For the second visualization, I decided to use excel. First I needed to clean up the data and prepare it to be plotted. The code that follows was used to do that.

The link to the dataset used is: https://open.toronto.ca/dataset/building-permits-active-permits/

In [None]:
import pandas as pd
df = pd.read_csv("building-permits-active-permits.csv", low_memory=False) #import data


In [4]:
df['EST_CONST_COST_CLEAN'] = pd.to_numeric(
    df['EST_CONST_COST'].str.replace(r'[^0-9.]', '', regex=True),
    errors='coerce'
)
# The data in the EST_CONST_COST column contains data with commans, symbols, and/or missing values
# Cleaning the data removes non-numeric characters, makes sure the column is numeric, and replaces blanks with NaN

Next, I grouped and cleaned the data by permit type and calculated the mean.

In [5]:
cost_summary = (
    df.groupby('PERMIT_TYPE')['EST_CONST_COST_CLEAN']
    .mean()
    .reset_index()
    .dropna()
    .sort_values(by='EST_CONST_COST_CLEAN', ascending=False)
)
# This aggregates the cost by permit type, removes rows with missing 
# values, and sorts the output for easier visualization on Excel.

Now the cleaned data saved as a .csv file that can then be opened in Excel for visualization.

In [15]:
cost_summary.to_csv("permit_cost_by_type_Vis2.csv", index=False)



From the excel sheet the following plot was generated:

![image.png](attachment:image.png)

For each visualization, describe and justify:


What software did you use to create your data visualization?
I used python to clean the data and then Excel to generate the final visualization

Who is your intended audience?
This bar chart is targeted at city budget officers, developers, financial analysts, and infrastructure policy researchers who need to assess the average financial scale of different construction project types based on permits issued.

What information or message are you trying to convey with your visualization?
The chart is designed to convey the relative magnitude of average estimated construction costs by permit type.

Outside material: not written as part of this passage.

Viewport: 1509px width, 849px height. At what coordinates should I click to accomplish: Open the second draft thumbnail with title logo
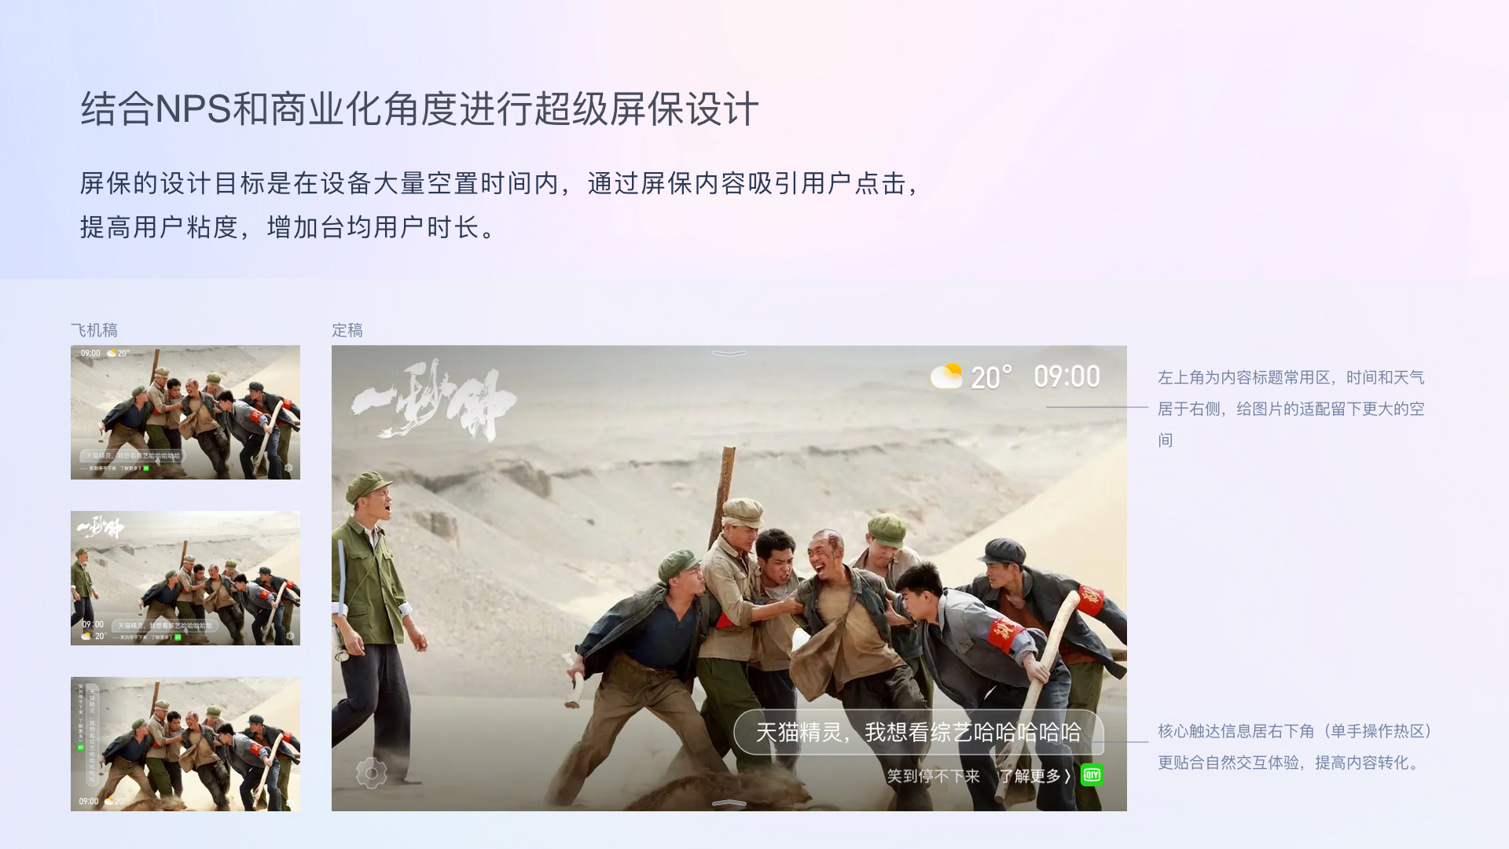click(185, 578)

It allows the audience to quickly identify which types of permits are generally associated with the most expensive projects and which are typically more modest in scale.

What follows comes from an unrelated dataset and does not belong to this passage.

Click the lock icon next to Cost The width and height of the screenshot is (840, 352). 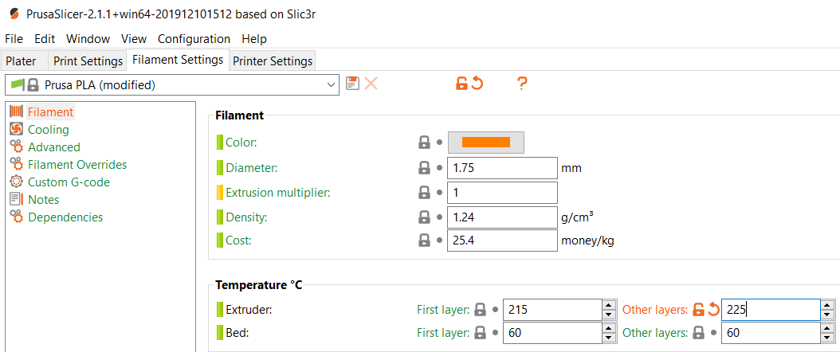(x=424, y=241)
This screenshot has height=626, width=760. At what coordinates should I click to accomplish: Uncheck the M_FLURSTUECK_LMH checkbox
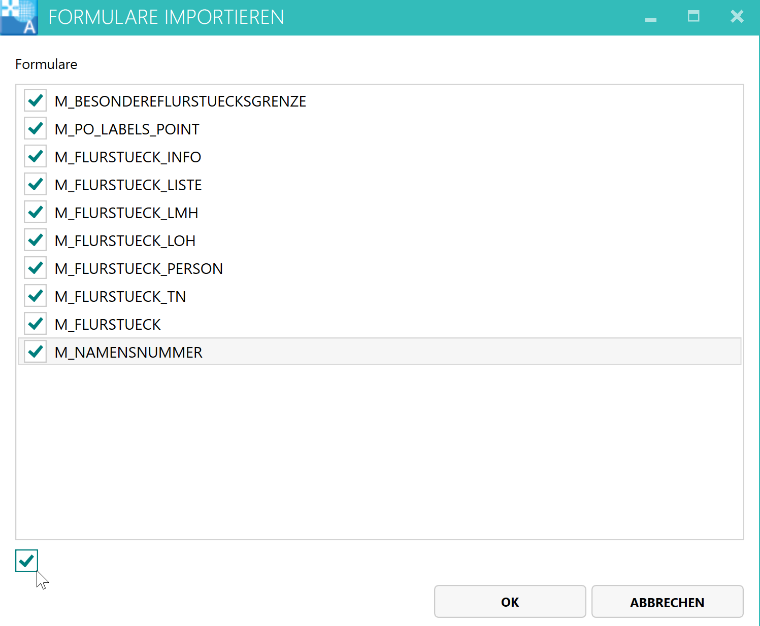click(36, 212)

What aspects of design did you consider when making your visualization? How did you apply them? With what elements of your plots?
A horizontal bar chart was chosen for space efficiency and ease of reading lengthy permit type labels. The data is sorted from highest to lowest average cost, allowing top categories to stand out clearly. A logarithmic x-axis was used to accommodate the large variance in cost data, and a sequential color gradient was applied to visually guide interpretation from lower to higher values.

How did you ensure that your data visualizations are reproducible? If the tool you used to make your data visualization is not reproducible, how will this impact your data visualization?
While Excel lacks built-in script-based reproducibility, the process can be replicated by following clear steps: aggregating the data, calculating average costs per permit type, and applying log scaling and sorting. Sharing the original spreadsheet and instructions can ensure that others can reproduce the chart.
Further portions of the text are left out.